____ Excerpt to read
# Music from 'The Trip to Italy'



## EastStander

I hope someone can help me by identifying a piece of operatic music I heard recently. It occurs near the end of episode 5 of the BBC series 'The Trip to Italy', and almost had me in tears!
It can currently be seen and heard on BBCiPlayer. Many thanks.

Steve


----------



## sospiro

EastStander said:


> I hope someone can help me by identifying a piece of operatic music I heard recently. It occurs near the end of episode 5 of the BBC series 'The Trip to Italy', and almost had me in tears!
> It can currently be seen and heard on BBCiPlayer. Many thanks.
> 
> Steve


Can you give us a time so it's easier to find?


----------



## EastStander

It occurs during the last three or four minutes of the episode.


----------



## sospiro

EastStander said:


> It occurs during the last three or four minutes of the episode.


I found it but can't identify it. Sorry.


----------



## Muldo

EastStander said:


> I hope someone can help me by identifying a piece of operatic music I heard recently. It occurs near the end of episode 5 of the BBC series 'The Trip to Italy', and almost had me in tears!
> It can currently be seen and heard on BBCiPlayer. Many thanks.
> 
> Steve


It's "Im Abendrot" by Richard Strauss performed by Jessye Norman (not Alanis Morissette)

Regards 
Craig


----------



## EastStander

Muldo said:


> It's "Im Abendrot" by Richard Strauss performed by Jessye Norman (not Alanis Morissette)
> 
> Regards
> Craig


Thanks so much Richard!


----------



## mojopogo

I think you'll find that the music from 'The Trip to Italy' is Mahler - Rückert-Lieder : Ich bin der Welt abhanden gekommen | Claudio Abbado | Lucerne 2009 (



) and Renee Fleming - Strauss' 4 Last Songs - Im abendrot (



). There are other variations but the Youtube URL recordings provided here are the exact recordings used or almost identical.


----------



## Garry

There was some beautiful music played about half way through the last episode. Episode 6. Just as the boat goes past an archway in the sea and then again right at the end as the closing edits. Can anyone help me with what these bits of music were. They were both operatic i think.
Many Thanks


----------



## KayW

I am also trying to find out what music was used I. Episode 6 of The Trip to Italy if anyone can identify it please?


----------



## Don Fatale

Classy selections, if not very Italian. I suspect the Italians might see a few more visiting Brits this year as a result of this series. The scenery is stunning, and the programme is well worth checking out. Very funny at times.
________
## Objective 1
Identify every line in the listing that contains the string "section", and copy each of those lines.
The forum thread above and the listing are separate material.
____ Exercise material
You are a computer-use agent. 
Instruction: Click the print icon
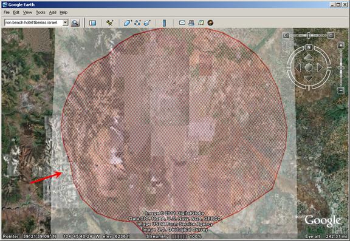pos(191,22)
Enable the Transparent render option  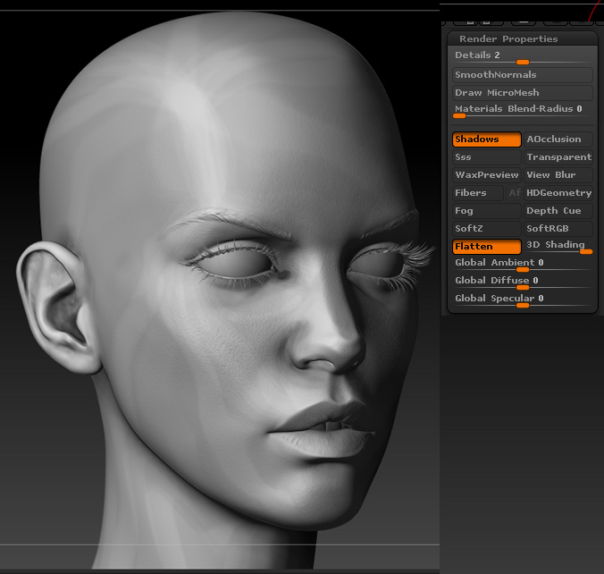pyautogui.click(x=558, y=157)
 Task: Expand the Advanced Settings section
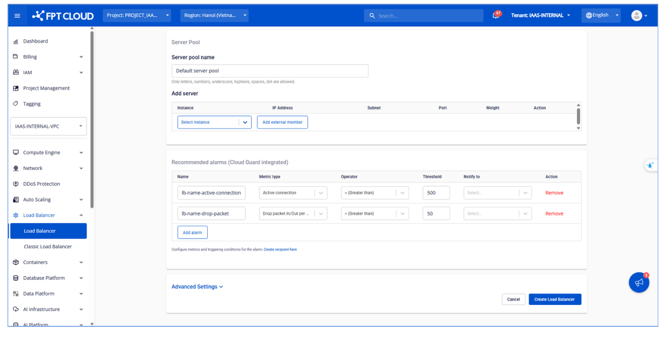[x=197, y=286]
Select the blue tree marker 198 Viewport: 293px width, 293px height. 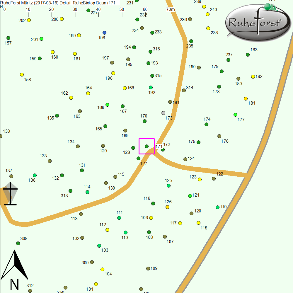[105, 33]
________
## Objective 2
Rewrite the part of the forum thread that begins at the words "There was some" and stops after "identify it please?", replacing "boat" with "ferry".

## Expected answer 1
 Task: Expand the Advanced Settings section

## Expected answer 2
There was some beautiful music played about half way through the last episode. Episode 6. Just as the ferry goes past an archway in the sea and then again right at the end as the closing edits. Can anyone help me with what these bits of music were. They were both operatic i think.
Many Thanks


----------



## KayW

I am also trying to find out what music was used I. Episode 6 of The Trip to Italy if anyone can identify it please?